Исходный текст:
--*--
21.1.42. 02:30. Эту ночь дежурю по редакции. Опять здесь холодно, хотя не так, как в прошлое мое дежурство. Опять нет тока – горит «летучая мышь». Из дому писем все нет. Я уже почти уверен, что случилось плохое. Приезжающие из Ленинграда рассказывают об ужасах. Люди умирают с голода на каждом шагу. На улицах валятся, умирают, и трупы лежат долго неубранными. Нет квартиры, где нет покойника. Трамваи не ходят, света нет, воды нет. Уже наблюдаются случаи людоедства.
Скоро ли прорвем блокаду? Ленинградцам грозит почти поголовная смерть. С тоской и нестерпимой болью думаю о маме и Гале. И ничем не могу им помочь. Во-первых, не могу ехать в Ленинград, во-вторых, сам голодаю – правда, не так, как они. Но чувствую я себя очень слабым. Долго не выдержу.
--*--
Строки набора данных:
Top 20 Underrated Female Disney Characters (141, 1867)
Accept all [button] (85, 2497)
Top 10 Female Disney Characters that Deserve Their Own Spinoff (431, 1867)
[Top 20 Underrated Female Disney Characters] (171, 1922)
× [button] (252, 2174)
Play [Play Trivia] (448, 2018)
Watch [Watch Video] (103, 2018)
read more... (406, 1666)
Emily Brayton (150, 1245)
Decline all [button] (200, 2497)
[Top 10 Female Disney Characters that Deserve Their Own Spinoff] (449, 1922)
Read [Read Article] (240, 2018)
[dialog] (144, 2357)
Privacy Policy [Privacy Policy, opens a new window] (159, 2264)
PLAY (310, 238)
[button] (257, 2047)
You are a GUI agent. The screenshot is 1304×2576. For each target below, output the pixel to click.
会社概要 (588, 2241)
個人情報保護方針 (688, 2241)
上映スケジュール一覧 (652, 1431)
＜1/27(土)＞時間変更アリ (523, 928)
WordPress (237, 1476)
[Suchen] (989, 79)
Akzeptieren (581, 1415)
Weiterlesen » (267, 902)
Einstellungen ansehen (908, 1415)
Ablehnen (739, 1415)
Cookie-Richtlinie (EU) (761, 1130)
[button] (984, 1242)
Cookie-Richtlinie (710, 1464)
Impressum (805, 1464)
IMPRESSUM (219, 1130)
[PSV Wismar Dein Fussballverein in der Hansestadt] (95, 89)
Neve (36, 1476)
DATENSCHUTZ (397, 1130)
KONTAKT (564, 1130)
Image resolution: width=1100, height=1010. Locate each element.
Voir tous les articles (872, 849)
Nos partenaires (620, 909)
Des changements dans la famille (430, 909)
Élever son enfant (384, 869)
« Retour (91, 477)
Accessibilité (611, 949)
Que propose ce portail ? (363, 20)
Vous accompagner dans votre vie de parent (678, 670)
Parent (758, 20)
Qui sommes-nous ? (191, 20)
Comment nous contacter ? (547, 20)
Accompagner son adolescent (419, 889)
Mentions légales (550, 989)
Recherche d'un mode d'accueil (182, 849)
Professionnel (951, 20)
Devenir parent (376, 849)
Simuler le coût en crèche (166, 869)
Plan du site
--*--
Требования к заданию:
(A) Замените в дневниковой записи о блокадном Ленинграде слово "холодно" на "сыро" и перепишите фрагмент, который открывается словами "21.1.42. 02:30. Эту" и завершается словами "Долго не выдержу.".
(B) Напишите продолжение дневниковой записи о блокадном Ленинграде, начиная сразу после её последнего предложения.
Строки даны как самостоятельный материал и с исходным текстом не связаны.

Ответы к заданию:
(A)
21.1.42. 02:30. Эту ночь дежурю по редакции. Опять здесь сыро, хотя не так, как в прошлое мое дежурство. Опять нет тока – горит «летучая мышь». Из дому писем все нет. Я уже почти уверен, что случилось плохое. Приезжающие из Ленинграда рассказывают об ужасах. Люди умирают с голода на каждом шагу. На улицах валятся, умирают, и трупы лежат долго неубранными. Нет квартиры, где нет покойника. Трамваи не ходят, света нет, воды нет. Уже наблюдаются случаи людоедства.
Скоро ли прорвем блокаду? Ленинградцам грозит почти поголовная смерть. С тоской и нестерпимой болью думаю о маме и Гале. И ничем не могу им помочь. Во-первых, не могу ехать в Ленинград, во-вторых, сам голодаю – правда, не так, как они. Но чувствую я себя очень слабым. Долго не выдержу.

(B)
На дворе большой мороз. Говорят – 32 градуса мороза. Пока шел на обед в столовую, чуть не отморозил нос. Натираю лицо глицерином и борным вазелином перед каждой прогулкой в столовую. Был в АХО насчет теплого обмундирования, – решат через два дня. Пока ношу гимнастерку Атарова, сапоги Фетисова и брюки Прусьяна. С миру по нитке.
Сегодня кончил стихотворение. Слабое. Вчера наслаждался – перечитывал Чехова. К сожалению, достал только I том. Сейчас буду читать академика Обручева «От Кяхты до Кульджи». Вчера отослал все письма, написанные позавчера. Что с мамой и Галюшей?
23 января прибавили хлебную норму. «Теперь я съедаю в день 400 грамм хлеба, – записывал Шефнер. – Чувствую себя, впрочем, таким же голодным, так как приварка (суп, каша) не увеличили». А еще добавил: «Вчера получил диагоналевые брюки. Неплохие. Теперь надо выцарапать в АХО и диагоналевую гимнастерку…»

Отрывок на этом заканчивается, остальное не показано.